When it comes to high-effort information warfare, particularly of the western liberal variety, it seems to me there is only one real target — the middle-class knowledge class. Journalists, academics, NGOs, programmers, and all the rest. These are meant to be the mass base of support for western-style liberal democracies. This same class is also the main target of psychological operations abroad, both in enemy countries (Russia, Iran) and in ‘allies’ threatening to break loose (Hungary, Romania).
These are the people eagerly reading the latest articles about how Ukraine has changed the tides of war. Historically, however, they haven’t always been loyal to the liberal project. Communism, fascism, and other forms of nationalism have always been driven largely by the petit-bourgeois, the ‘vacillating class’ as Lenin called them.
Luckily, experts do exist to manage this unruly herd. Let’s continue our exploration of their intellectual leader. As usual, his ruminations on the dastardly eastern foe has much more to say about the future of the west than anything else. Today’s analysis of London’s greatest psywarrior will take us a great deal of places, simply by looking at some of his most admired heroes: from Facebook-employed neo-nazi fact-checkers in Ukraine, to Russian millionaire ravers in London, to the anti-Corbyn ‘anti-semitism’ campaign.
Defeating the omnipotent enemy
Peter Pomerantsev is at the avant-garde of western info-war. Unlike his older friends like Anne Applebaum, Timothy Snyder or Bill Browder, he isn’t content to simply proclaim western civilizational superiority and take it from there.
Pomerantsev is part of a younger generation of left-liberals, close with the likes of Michael Weiss, Ben Judah, or Arash Azizi. In terms of formulating something like a philosophy of information warfare, even a new philosophy of the liberal subject, he is likely the most sophisticated.
Unlike the old guard, his prose is cynical, resigned. Which is precisely the point, given his conviction that the great subverter of western liberal democracy, Russia, operates not through ideological models, but through ‘cynicism and agnosticism’.
Of course, some things never change. Just like when the CIA justified the need for MK-ULTRA human experiments on the basis that the Chicoms were doing it, so too does Pomerantsev’s project of psywar rely largely on constructing the idea of terribly powerful Russian psy-wizards.

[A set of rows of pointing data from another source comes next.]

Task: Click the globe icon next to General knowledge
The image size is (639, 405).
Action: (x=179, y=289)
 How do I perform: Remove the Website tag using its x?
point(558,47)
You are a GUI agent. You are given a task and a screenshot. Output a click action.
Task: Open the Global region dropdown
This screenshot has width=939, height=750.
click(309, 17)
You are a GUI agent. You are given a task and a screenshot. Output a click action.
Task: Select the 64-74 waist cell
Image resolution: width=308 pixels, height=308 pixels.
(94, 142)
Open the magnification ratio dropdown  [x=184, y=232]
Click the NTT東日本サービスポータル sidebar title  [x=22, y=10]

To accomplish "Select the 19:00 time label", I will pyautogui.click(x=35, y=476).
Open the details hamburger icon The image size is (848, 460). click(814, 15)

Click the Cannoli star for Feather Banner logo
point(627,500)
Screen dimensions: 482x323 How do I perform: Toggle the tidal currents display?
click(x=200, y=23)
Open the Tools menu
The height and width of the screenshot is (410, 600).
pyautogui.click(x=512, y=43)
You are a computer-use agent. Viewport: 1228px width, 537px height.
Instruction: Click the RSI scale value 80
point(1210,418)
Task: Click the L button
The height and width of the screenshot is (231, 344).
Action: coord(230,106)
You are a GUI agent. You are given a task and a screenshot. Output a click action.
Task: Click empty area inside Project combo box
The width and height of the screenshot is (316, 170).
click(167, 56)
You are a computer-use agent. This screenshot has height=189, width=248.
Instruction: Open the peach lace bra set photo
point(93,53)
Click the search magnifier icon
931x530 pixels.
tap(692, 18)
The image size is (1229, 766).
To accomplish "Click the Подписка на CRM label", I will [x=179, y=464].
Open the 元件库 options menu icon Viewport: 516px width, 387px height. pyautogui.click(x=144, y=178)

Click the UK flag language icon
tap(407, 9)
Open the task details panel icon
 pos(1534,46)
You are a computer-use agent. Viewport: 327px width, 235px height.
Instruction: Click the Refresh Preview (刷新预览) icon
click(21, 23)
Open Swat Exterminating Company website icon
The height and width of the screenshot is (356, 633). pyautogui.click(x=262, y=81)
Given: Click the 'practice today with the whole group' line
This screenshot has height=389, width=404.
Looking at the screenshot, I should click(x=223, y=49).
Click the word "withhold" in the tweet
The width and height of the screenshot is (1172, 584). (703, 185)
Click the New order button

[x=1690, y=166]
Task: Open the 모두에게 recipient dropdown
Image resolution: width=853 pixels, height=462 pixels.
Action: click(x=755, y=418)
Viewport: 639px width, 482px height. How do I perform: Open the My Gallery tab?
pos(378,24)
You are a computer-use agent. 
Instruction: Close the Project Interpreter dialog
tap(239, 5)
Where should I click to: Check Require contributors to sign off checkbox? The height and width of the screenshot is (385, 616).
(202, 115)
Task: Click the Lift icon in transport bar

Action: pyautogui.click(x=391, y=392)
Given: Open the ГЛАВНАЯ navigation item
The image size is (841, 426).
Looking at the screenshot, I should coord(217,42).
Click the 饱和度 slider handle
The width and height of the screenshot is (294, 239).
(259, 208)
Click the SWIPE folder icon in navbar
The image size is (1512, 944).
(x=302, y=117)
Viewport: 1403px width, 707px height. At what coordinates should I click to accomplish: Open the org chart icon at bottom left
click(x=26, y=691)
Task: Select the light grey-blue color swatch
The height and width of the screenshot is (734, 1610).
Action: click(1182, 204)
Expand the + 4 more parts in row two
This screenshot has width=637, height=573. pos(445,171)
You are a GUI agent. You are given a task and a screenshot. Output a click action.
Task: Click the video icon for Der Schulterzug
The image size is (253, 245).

His popular 2014 book Nothing is True and Everything is Possible features Russian presidential official Vladislav Surkov as the great villain. Surkov was said to embody the new ‘postmodern dictatorship’, which apparently works through encouraging general cynicism and manipulating a range of controlled oppositions. The idealist west is powerless before this new psy-poison.
In his 2019 book This is Not Propaganda, Surkov is absent, despite Russia still being ever-present. The subtitle, ‘Adventures in the War Against Reality’, links quite well to his previous book, which argues that Russia is aggressively targeting postmodern simulations at the west, where ‘words really mean something’.
At the end of Nothing is Real, Pomerantsev worried that Surkovian info-war means the cold war may not have been won by the west. But in the meantime, the real Surkov experienced a number of failures.